▽

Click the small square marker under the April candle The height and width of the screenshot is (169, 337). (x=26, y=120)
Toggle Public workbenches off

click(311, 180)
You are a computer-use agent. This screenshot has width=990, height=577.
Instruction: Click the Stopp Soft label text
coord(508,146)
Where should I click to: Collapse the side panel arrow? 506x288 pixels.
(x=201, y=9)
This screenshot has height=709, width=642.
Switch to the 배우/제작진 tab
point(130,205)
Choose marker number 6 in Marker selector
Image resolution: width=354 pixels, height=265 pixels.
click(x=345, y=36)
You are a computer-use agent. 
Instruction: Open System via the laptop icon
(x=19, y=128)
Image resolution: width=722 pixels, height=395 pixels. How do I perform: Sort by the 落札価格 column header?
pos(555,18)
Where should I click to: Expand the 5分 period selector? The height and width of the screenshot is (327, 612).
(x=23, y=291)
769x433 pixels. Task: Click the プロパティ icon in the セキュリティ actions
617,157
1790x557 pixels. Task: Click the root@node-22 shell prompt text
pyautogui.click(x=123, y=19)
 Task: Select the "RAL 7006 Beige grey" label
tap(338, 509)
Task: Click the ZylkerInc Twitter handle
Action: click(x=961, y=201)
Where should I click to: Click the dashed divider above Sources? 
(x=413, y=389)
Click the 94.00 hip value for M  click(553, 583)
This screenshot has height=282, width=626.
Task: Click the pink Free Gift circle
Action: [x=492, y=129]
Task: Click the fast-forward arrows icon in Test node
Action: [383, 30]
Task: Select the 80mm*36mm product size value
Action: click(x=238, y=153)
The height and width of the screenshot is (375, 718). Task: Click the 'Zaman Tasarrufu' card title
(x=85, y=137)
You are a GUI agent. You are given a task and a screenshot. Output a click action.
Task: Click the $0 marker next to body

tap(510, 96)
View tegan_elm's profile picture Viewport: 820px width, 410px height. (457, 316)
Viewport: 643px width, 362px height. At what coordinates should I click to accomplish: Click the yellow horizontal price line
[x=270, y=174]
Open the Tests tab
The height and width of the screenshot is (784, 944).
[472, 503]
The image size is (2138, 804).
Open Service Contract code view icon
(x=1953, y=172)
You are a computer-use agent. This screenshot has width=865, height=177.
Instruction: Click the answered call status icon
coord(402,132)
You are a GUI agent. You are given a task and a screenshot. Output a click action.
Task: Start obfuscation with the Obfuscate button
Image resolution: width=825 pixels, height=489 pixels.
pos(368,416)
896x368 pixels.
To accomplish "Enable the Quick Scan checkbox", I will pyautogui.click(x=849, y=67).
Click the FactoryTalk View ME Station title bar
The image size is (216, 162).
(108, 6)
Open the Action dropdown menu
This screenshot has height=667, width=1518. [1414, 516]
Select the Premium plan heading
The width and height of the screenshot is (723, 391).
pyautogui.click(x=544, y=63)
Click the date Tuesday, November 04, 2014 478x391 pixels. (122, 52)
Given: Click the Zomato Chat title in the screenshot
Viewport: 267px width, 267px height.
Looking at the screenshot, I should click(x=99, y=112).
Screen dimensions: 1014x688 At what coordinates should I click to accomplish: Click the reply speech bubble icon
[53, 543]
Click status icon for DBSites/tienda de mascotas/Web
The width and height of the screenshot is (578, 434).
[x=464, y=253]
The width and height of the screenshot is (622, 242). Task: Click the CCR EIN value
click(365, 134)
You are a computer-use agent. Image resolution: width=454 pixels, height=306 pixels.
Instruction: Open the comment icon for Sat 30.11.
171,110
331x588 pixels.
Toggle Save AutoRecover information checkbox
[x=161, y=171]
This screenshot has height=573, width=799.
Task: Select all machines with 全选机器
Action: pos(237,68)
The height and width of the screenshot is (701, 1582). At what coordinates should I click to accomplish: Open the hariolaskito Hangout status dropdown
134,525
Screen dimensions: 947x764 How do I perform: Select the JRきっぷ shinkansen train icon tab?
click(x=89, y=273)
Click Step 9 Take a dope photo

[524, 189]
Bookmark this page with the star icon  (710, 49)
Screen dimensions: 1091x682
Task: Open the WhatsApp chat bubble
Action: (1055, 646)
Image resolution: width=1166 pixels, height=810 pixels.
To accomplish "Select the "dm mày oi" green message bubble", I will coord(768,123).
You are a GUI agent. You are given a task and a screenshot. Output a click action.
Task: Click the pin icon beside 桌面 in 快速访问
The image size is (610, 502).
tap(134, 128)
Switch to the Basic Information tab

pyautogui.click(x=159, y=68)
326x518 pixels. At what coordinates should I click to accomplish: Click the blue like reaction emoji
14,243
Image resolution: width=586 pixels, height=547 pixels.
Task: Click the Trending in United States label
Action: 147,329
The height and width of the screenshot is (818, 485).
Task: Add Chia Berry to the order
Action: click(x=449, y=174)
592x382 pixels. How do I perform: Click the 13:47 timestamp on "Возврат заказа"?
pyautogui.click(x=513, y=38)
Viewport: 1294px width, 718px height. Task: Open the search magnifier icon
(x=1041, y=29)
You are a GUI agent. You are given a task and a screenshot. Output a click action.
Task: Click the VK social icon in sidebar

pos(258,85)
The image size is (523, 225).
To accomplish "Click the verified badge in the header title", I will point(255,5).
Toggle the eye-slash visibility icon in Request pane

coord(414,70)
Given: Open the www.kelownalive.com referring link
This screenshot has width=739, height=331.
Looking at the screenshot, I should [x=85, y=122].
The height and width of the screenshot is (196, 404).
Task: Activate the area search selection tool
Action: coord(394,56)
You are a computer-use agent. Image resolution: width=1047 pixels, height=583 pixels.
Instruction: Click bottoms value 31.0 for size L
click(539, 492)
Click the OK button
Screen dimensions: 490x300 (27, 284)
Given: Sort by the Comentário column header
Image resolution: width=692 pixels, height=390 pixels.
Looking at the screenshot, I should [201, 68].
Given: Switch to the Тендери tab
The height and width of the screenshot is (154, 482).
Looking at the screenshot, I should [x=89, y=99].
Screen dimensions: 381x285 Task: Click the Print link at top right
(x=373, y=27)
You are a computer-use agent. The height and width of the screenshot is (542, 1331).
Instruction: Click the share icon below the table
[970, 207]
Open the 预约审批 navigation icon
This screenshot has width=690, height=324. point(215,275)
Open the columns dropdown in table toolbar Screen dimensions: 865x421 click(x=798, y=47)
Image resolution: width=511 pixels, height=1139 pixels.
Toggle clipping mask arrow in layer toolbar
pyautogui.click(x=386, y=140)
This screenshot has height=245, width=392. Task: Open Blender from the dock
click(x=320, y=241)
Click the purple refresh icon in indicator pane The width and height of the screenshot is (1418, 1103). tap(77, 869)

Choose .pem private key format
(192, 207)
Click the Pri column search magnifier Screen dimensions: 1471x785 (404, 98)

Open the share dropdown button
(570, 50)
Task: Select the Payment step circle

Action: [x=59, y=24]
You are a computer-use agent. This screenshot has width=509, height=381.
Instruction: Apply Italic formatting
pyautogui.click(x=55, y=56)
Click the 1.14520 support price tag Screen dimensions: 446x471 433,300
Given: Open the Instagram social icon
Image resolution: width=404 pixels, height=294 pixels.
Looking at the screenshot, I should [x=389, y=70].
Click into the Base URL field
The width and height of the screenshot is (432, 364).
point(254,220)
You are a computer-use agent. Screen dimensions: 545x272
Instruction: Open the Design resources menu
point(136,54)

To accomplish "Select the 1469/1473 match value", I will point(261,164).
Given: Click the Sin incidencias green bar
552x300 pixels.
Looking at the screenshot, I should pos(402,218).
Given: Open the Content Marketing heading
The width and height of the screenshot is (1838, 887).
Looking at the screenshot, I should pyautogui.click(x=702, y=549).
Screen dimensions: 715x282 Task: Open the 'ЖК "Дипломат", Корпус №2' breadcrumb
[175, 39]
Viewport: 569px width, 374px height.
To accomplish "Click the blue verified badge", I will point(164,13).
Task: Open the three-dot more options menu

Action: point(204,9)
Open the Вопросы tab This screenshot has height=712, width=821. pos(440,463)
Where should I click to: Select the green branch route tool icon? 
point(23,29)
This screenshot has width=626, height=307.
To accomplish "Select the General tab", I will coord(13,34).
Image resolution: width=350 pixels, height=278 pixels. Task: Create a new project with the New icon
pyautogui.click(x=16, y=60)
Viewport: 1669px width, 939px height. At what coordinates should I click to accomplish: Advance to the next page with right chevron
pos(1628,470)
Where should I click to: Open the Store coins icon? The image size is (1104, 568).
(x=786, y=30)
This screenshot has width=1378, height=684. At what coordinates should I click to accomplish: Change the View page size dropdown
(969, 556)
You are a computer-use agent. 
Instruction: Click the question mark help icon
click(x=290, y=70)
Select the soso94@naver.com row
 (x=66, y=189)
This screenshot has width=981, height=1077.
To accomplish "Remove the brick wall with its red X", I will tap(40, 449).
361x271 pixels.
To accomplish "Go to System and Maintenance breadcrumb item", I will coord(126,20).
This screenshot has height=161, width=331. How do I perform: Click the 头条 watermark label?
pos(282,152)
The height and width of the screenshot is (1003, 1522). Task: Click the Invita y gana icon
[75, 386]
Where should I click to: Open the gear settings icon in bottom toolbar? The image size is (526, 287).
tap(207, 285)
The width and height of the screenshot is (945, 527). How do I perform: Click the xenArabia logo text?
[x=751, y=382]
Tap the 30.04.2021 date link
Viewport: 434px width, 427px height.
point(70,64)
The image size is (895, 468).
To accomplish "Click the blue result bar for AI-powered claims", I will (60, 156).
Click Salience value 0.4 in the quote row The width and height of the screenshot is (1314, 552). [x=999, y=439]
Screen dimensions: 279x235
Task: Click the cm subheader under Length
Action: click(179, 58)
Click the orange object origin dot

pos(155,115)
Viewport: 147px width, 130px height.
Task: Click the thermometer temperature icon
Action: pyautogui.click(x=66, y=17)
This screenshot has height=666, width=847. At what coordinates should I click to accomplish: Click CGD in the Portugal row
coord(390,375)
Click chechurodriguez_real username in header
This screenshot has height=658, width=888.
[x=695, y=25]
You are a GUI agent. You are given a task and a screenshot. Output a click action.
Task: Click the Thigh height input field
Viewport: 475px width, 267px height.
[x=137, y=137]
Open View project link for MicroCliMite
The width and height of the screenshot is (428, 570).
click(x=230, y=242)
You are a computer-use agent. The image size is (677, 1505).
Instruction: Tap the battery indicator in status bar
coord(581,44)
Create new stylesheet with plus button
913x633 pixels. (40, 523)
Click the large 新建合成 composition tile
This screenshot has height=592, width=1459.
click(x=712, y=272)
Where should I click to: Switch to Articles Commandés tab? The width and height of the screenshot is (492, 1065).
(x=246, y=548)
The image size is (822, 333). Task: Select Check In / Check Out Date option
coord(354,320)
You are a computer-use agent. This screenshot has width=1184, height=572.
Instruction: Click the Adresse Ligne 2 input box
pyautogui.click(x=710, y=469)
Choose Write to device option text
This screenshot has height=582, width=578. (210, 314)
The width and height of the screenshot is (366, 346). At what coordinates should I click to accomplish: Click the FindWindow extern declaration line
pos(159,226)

△

__Work request__: Go through the data above and copy each line that holds the word "computer".

__Result for this exercise__:
You are a computer-use agent. This screenshot has width=990, height=577.
You are a computer-use agent. 
You are a computer-use agent. This screenshot has width=865, height=177.
You are a computer-use agent. Image resolution: width=454 pixels, height=306 pixels.
You are a computer-use agent. Image resolution: width=1047 pixels, height=583 pixels.
You are a computer-use agent. The height and width of the screenshot is (542, 1331).
You are a computer-use agent. This screenshot has width=509, height=381.
You are a computer-use agent. Screen dimensions: 545x272
You are a computer-use agent. 
You are a computer-use agent. The image size is (677, 1505).
You are a computer-use agent. This screenshot has width=1184, height=572.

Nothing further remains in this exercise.